## WHAT YOU HAVE TO DO
Where the listing below has a line with "For every named", write out exactly that line and every line after it, stopping after the line with "Listings (516, 147)".

## INFORMATION
:::::

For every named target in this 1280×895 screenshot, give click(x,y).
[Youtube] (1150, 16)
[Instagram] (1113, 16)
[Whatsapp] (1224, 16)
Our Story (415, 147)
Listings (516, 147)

:::::

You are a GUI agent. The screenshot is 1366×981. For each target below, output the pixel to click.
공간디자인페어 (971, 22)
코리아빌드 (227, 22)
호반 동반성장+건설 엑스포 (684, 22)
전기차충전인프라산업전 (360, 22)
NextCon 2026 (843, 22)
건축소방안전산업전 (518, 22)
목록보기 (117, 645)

:::::

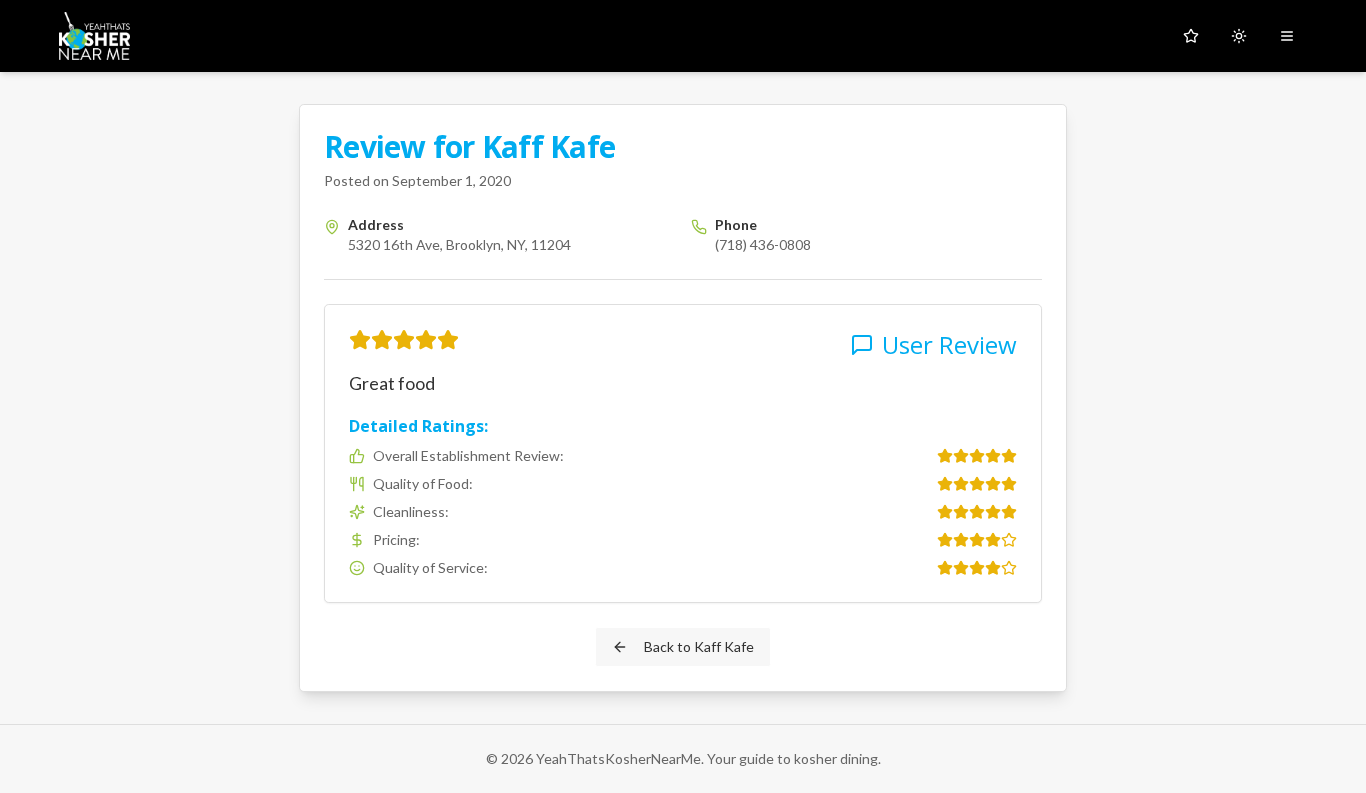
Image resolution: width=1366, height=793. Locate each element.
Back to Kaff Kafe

:::::

## RESULT
For every named target in this 1280×895 screenshot, give click(x,y).
[Youtube] (1150, 16)
[Instagram] (1113, 16)
[Whatsapp] (1224, 16)
Our Story (415, 147)
Listings (516, 147)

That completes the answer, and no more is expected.